# How realistic is the movie Armageddon

## Can the earth be saved like in the movie Armageddon?

Physics students once calculated whether and how the earth could be saved by blowing up an asteroid with an atomic bomb

An asteroid is hurtling towards Earth and could destroy it. What can people do to prevent the apocalypse? In 1998, in the disaster film Armageddon, it was told that an asteroid with a diameter of 1000 km flies towards Earth and that a brave team manages at the last minute to save the earth by detonating an atomic bomb drilled into the asteroid. The asteroid is split in two as it flies past Earth.

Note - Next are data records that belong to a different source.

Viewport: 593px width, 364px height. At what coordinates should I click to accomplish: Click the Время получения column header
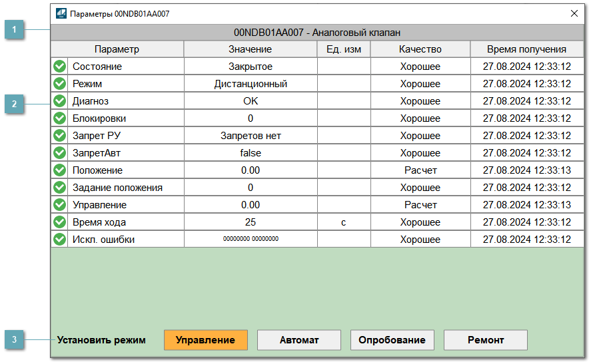point(526,49)
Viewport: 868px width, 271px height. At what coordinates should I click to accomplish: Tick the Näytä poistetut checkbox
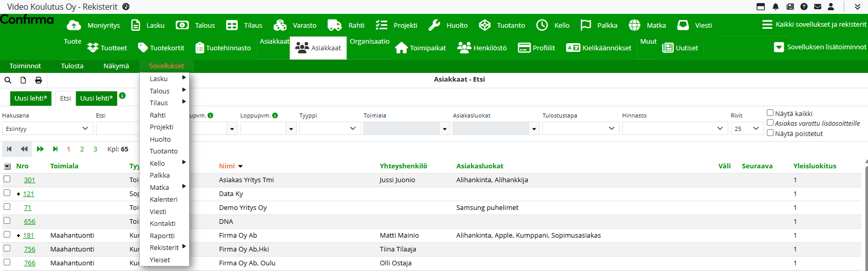[770, 133]
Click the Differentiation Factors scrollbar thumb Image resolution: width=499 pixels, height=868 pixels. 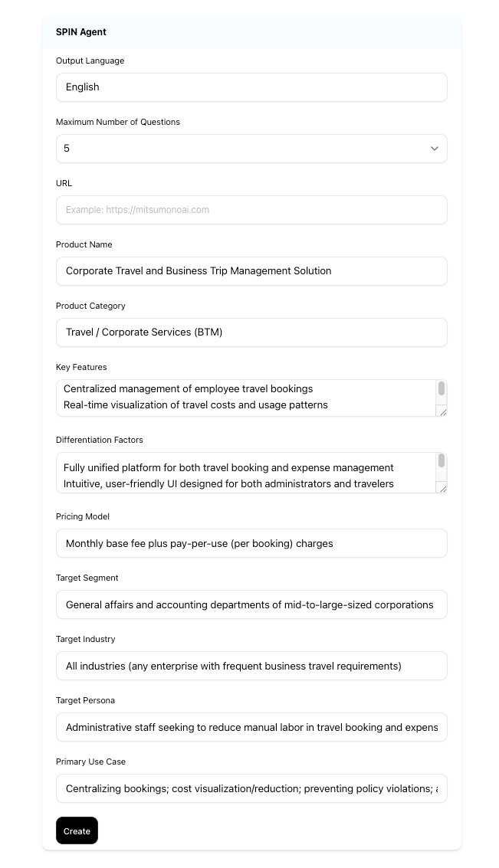point(442,461)
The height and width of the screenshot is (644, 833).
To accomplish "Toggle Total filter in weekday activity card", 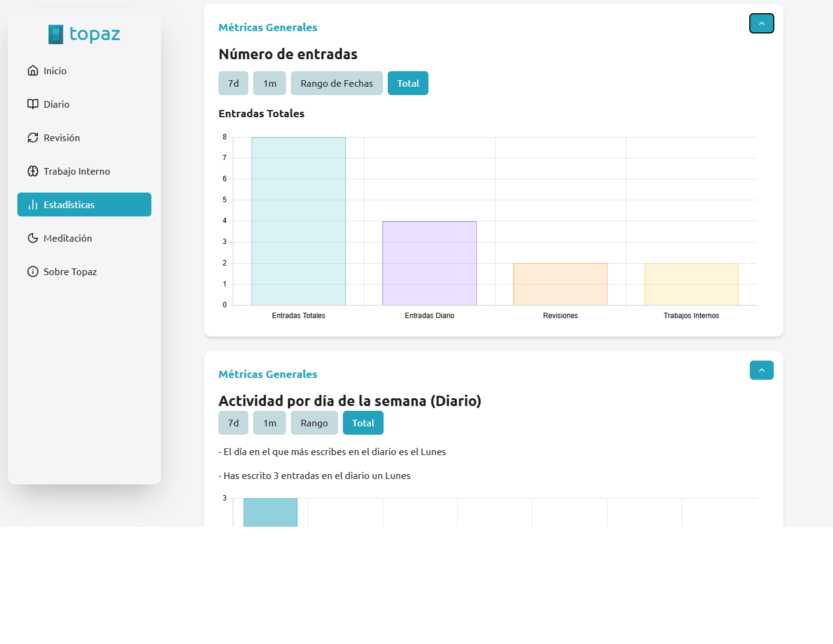I will tap(363, 423).

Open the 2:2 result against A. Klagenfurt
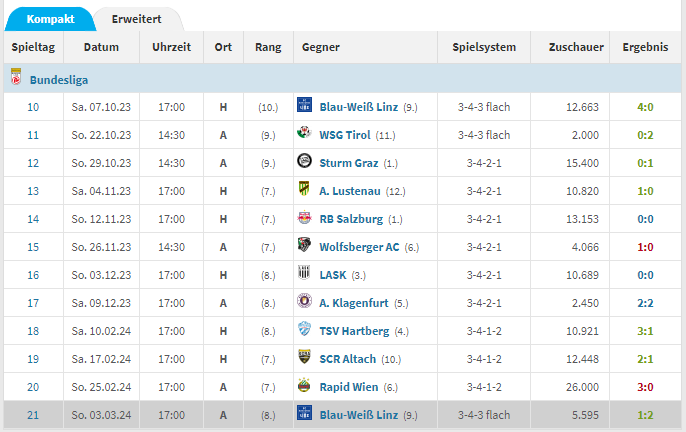[x=645, y=301]
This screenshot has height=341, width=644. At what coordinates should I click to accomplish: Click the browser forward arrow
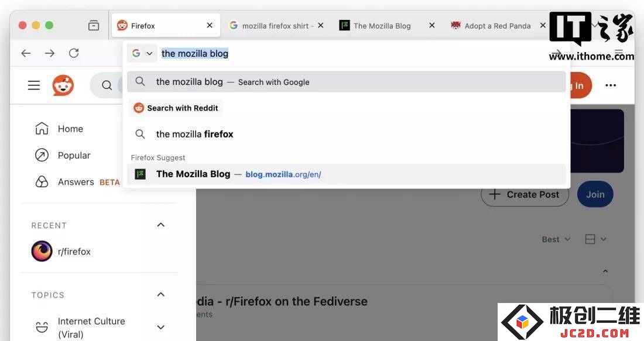click(50, 53)
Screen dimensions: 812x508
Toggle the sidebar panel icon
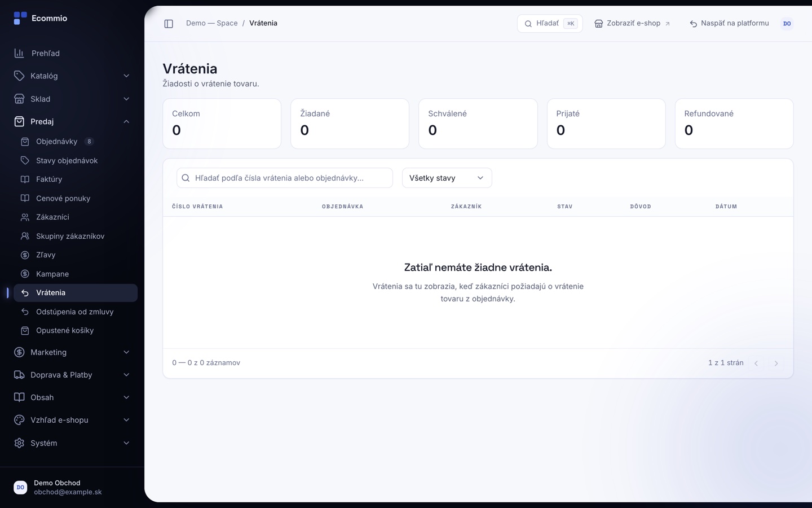169,24
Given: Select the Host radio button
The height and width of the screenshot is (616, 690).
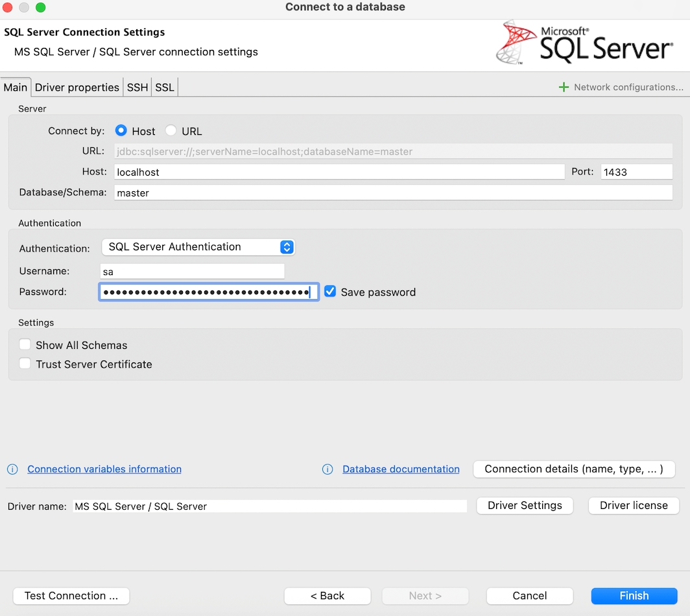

Physics students from the University of Leicester say nonsense in the Journal of Physics Special Topics and once took the trouble to check the reality of the scenario shown in the film. They conclude that there is no atomic bomb, at least not now, that could bring it about. It should be a billion times more powerful than the largest atomic bomb that has ever been detonated. That was the Russian 50-megaton hydrogen bomb AN602 in 1961.

The students calculated how great the explosive power of a bomb would have to be that would tear such an asteroid, assumed in the film, into two parts at a speed of more than 35,000 km / h at a distance of 100,000 km from Earth would fly past the earth at a distance of at least 640 km. The film speaks of an asteroid predominantly made of iron ferrite, so the students assumed a density of 7,000 kgA-3 out.

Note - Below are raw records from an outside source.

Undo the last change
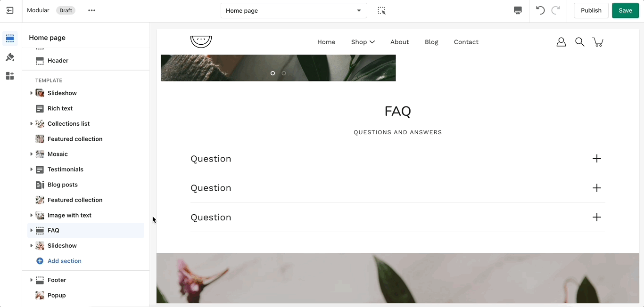 (540, 10)
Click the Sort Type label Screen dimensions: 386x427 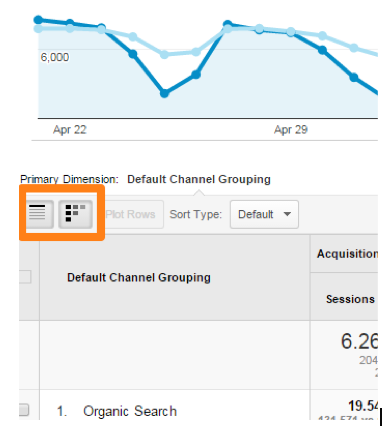196,214
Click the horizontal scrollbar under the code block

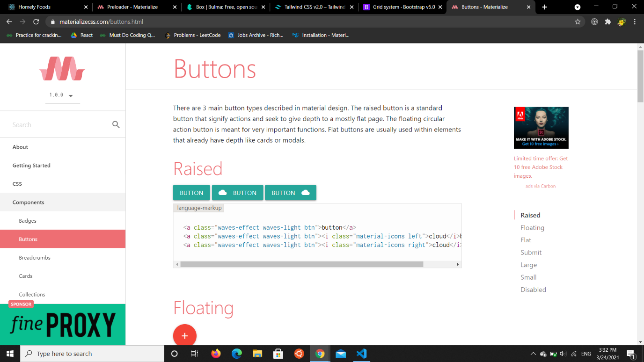tap(301, 264)

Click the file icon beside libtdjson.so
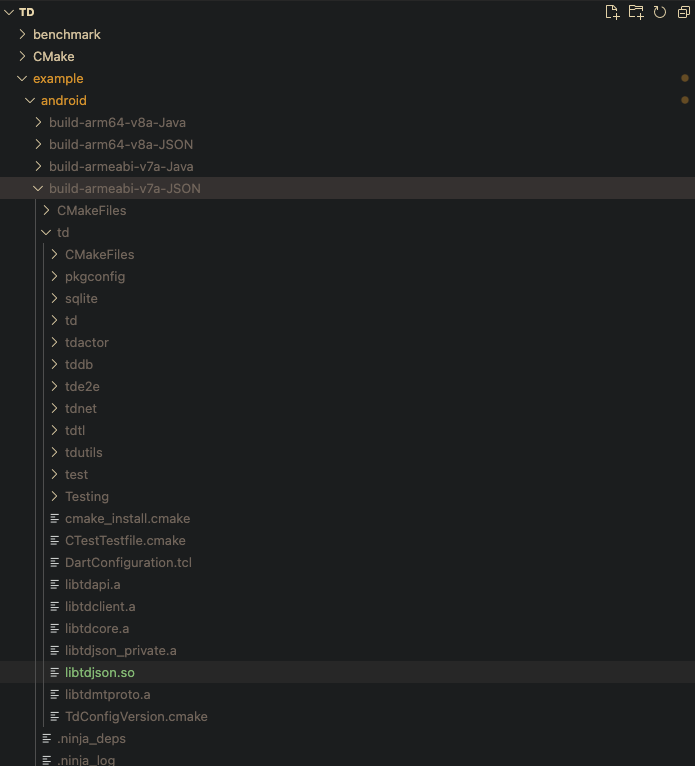point(55,673)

According to the calculations, this would require 800 trillion terajoules of energy, the AN602 had just over 400,000. In addition, the asteroid would have had to be discovered much earlier than in the film in order to have a chance, but that would have damaged the dramaturgy and the narrative in general. The asteroid should have been discovered about 12.9 billion km away and immediately blown to pieces. That would be the distance to the Kuiper Belt, where there are actually many ice asteroids, but none made of iron. In any case, there would be no time for a person to fly there in time. Later it would not be possible to blast the parts so far that they fly past the earth at a safe distance.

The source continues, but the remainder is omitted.